Unless of course in their minds the exchange is worthwhile. Sacrificing a valueless life in order to save one with value. So the official position of medical science is that there are some lives worth saving, and some lives not worth saving. How do they determine which are which? Should they even be in this position? Aren't all lives of equal value? Aren't all sick people deserving of life saving treatments?
And what could prevent their abusive attitude from ceasing to consider all possibilities to save your life? What would motivate them to keep trying, if deciding your death is unavoidable means they can use you to experiment on. This is their goal after all. This is their strongest motivation. Is it yours?
If medical science believes that there are two kinds of people, those who deserve life and those who don't, shouldn't they let us know that? Shouldn't we be made aware of which side of the line they deem us to be on? It's a fair question. It must be asked of men who take it upon themselves to deem some lives worthless, a decision they make based on no criteria but their own points of view. The points of view of the people they deem worthless and their families points of view are irrelevant. So who died and made men in white coats God?
These men may be respected by their peers, lauded by their industry, welcomed into the halls of government and corporate power, but how does everyone else feel about them? Do we respect them? Do we laud them? Do we hold them in the highest esteem, or must they rely on their inner sanctum for such declarations of their wonderfulness? Indeed, they must. All the accolades, the lofty positions and titles, the recognition, financial rewards and institutionalized arrogance is granted back and forth among their own. It does not come from the people. It does not come from the healthy, and it does not come from the sick. It does not come from those who sacrifice themselves to benefit others.
Are we to allow this mutual admiration society to establish our own thoughts and feelings about their value to society? If their accolades and rewards came to them by virtue of the people who must turn to them for health care, would they have such arrogance? Would they be so highly paid? Would they tell us to our faces that some of us don't matter because others matter more? Would you and I elevate them to God like status and never correct them when they're wrong? Because they're often wrong. They're men like all other men. They are not our superiors. They are simply members of a private club that seems to think it has the right to ask people to die so they may test their lab experiments in the aim of eventually making some large corporation even more obscenely wealthy. Is that something anyone would choose to die for, and at absolutely no benefit to themselves?

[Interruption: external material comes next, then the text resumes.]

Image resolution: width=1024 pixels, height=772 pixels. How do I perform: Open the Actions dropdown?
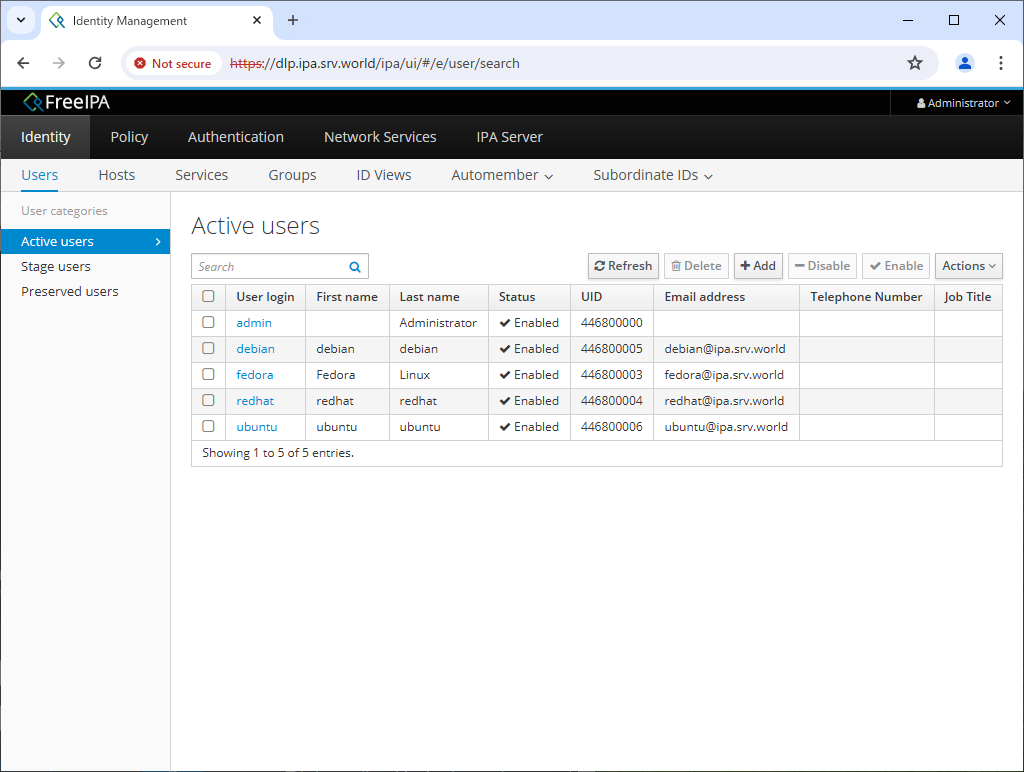pos(968,266)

Who will remember your name if your life ends because of that dangerous injection or treatment? Who will be saying, "Thank you forever to Tom Smith, thank you always to Mary Brown, for these people's noble selflessness has allowed us to market this latest drug and we shall be richer than ever before"? They won't remember your name five minutes after you're dead. How could you mean anything to someone who is asking you to die for their benefit?

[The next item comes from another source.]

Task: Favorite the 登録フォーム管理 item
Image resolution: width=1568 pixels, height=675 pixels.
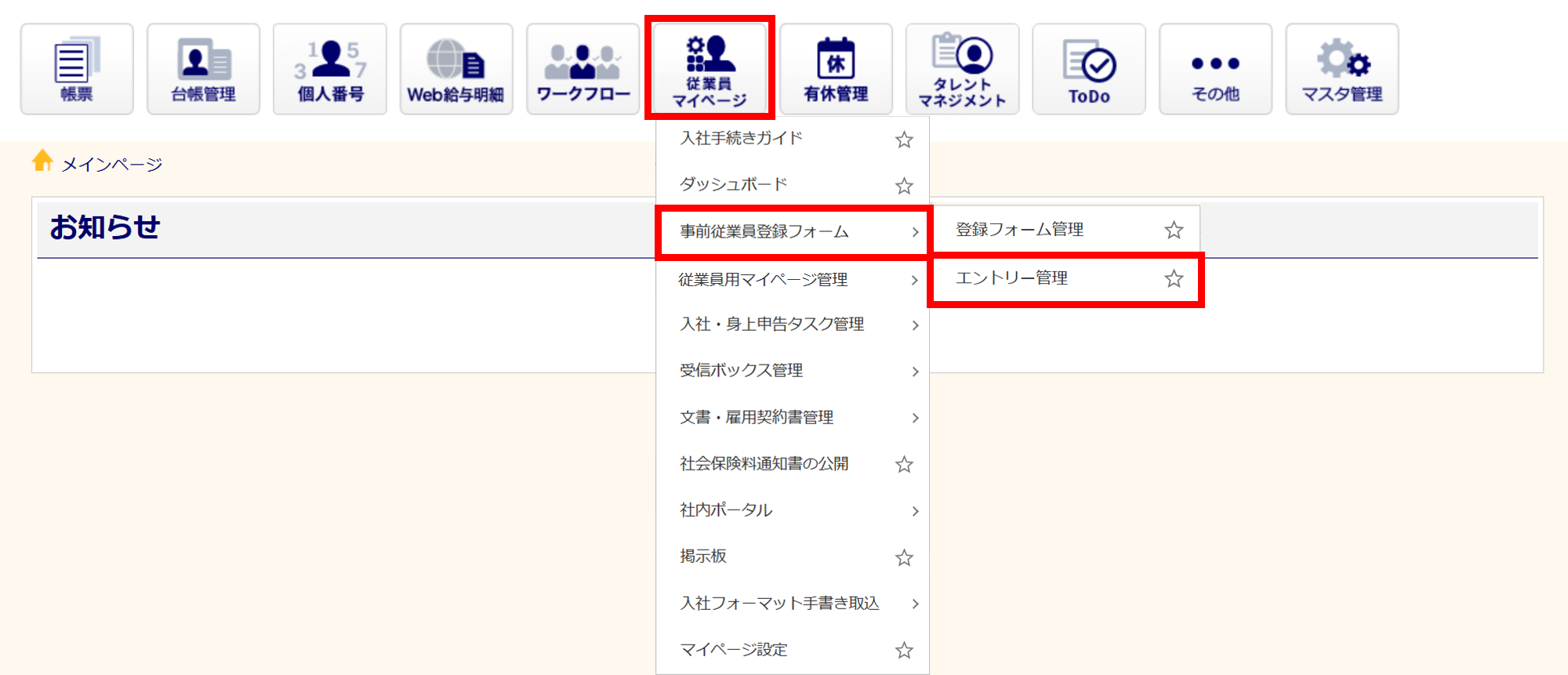Action: 1174,230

Would there ever be a time that "scientists" doing experimentation on human beings would say there was no potential benefit to doing their favorite thing in the whole wide world? Define "benefit". Again, is this up to them to decide? They will always find personal benefit in this situation. It reeks of personal benefit. This is a crisis of ethics, in the very last place we'd ever have wanted to see one. Ethics in medicine are not optional. Without them the world is divided into those who are worthy and those who are not, and those who are not are never in the position to decide anything.